Removal of phosphorylation sites from the beta 2-adrenergic receptor delays onset of agonist-promoted desensitization.

Eukaryotic cells have evolved a variety of mechanisms for dampening their responsiveness to hormonal stimulation in the face of sustained activation. The mechanisms for such processes, collectively referred to as desensitization, often involve alterations in the properties and number of cell-surface hormone receptors. It has been speculated that phosphorylation-dephosphorylation reactions, which are known to regulate the catalytic activities of enzymes, also regulate the function of receptors.
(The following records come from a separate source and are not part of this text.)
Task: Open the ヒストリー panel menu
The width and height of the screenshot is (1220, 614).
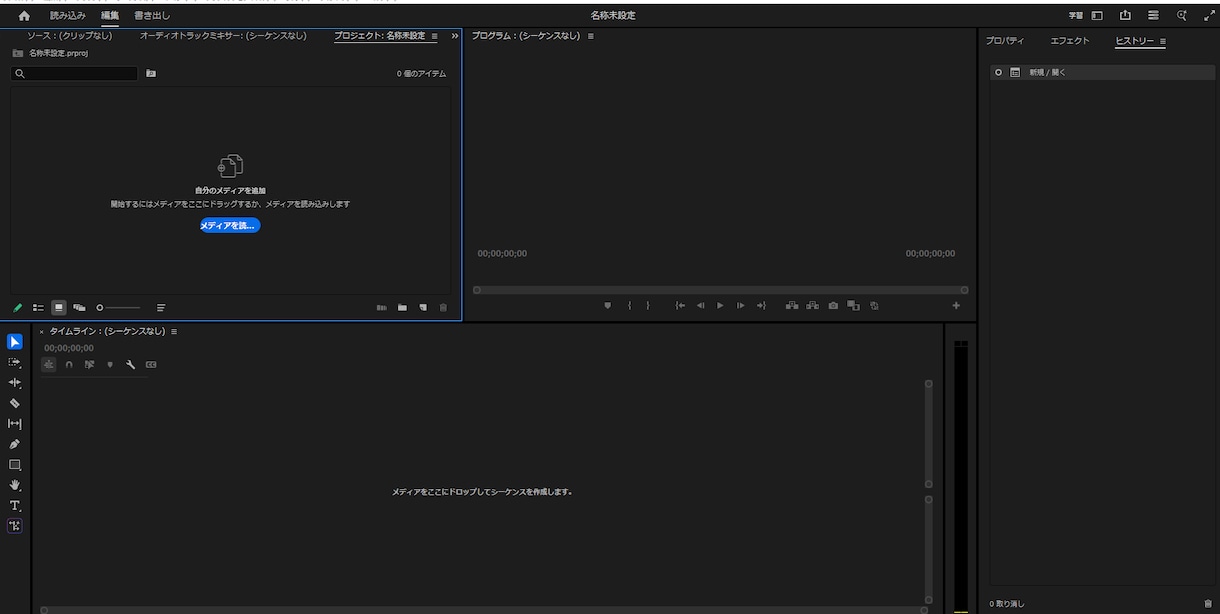Action: tap(1163, 41)
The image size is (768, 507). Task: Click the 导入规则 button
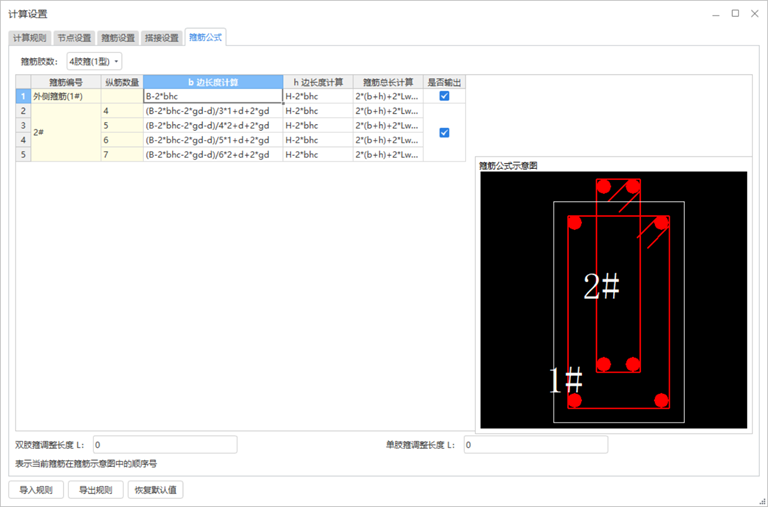pos(36,490)
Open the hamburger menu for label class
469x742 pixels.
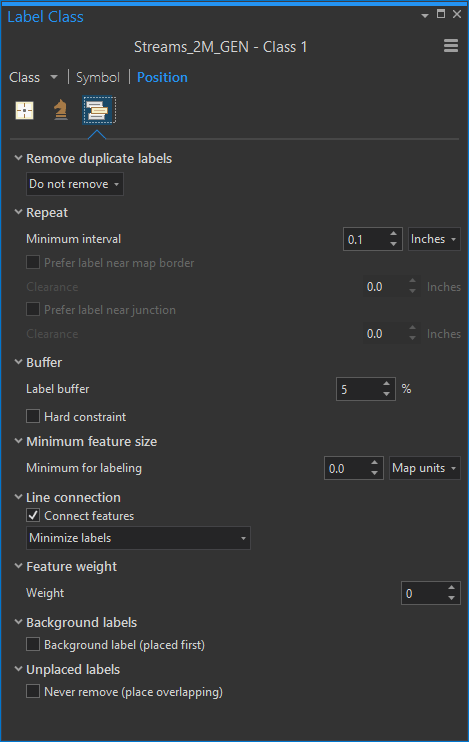[x=451, y=46]
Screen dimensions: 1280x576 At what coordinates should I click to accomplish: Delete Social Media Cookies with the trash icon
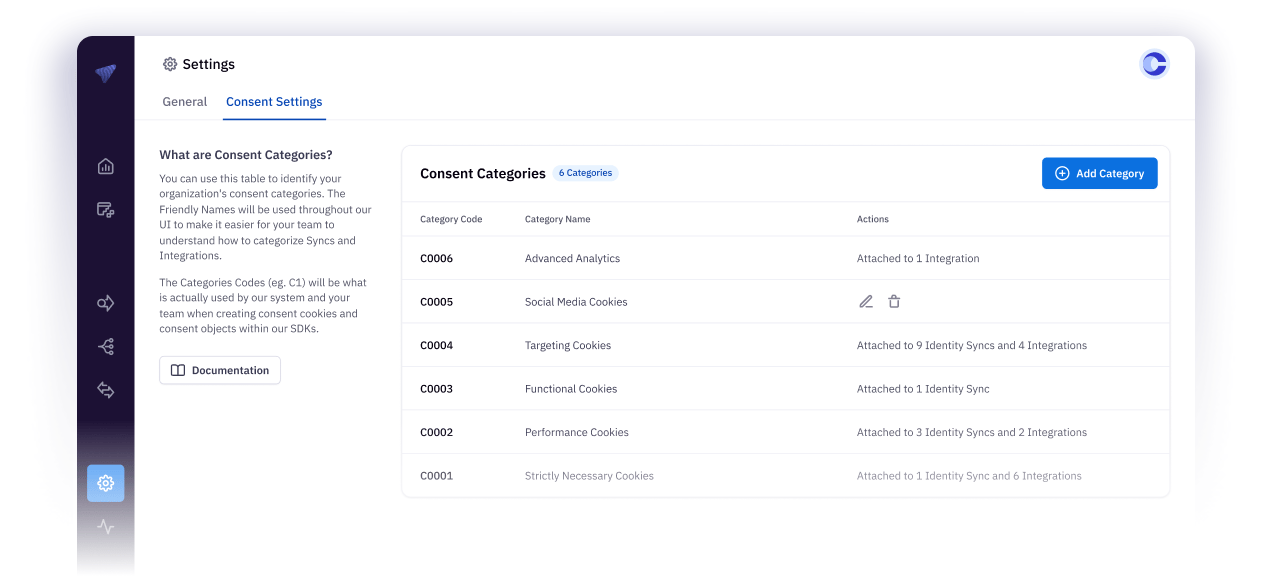pyautogui.click(x=894, y=301)
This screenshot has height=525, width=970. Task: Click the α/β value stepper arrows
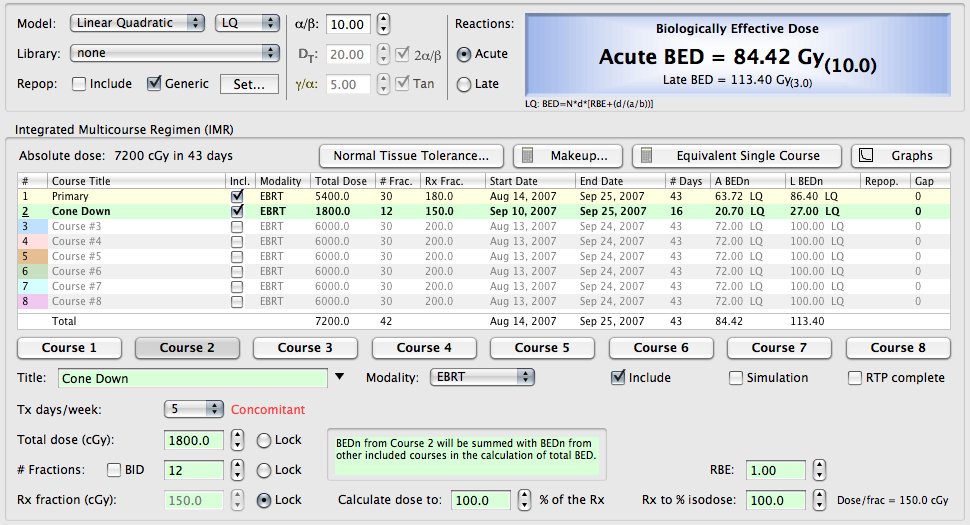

Highly specific receptor kinases, such as rhodopsin kinase and beta-adrenergic receptor kinase, which show stimulus-dependent phosphorylation of receptors have been described. Direct evidence for a causal relationship between receptor phosphorylation and desensitization has been lacking however. Here we report that prevention of agonist-stimulated beta 2-adrenergic receptor (beta 2AR) phosphorylation by truncation of its serine and threonine-rich phosphate acceptor segment delays the onset of desensitization. We also show that selective replacement of these serine and threonine residues by alanine and glycine delays desensitization even further. These data provide the first direct evidence that one molecular mechanism of desensitization of G-protein-coupled receptors involves their agonist-induced phosphorylation.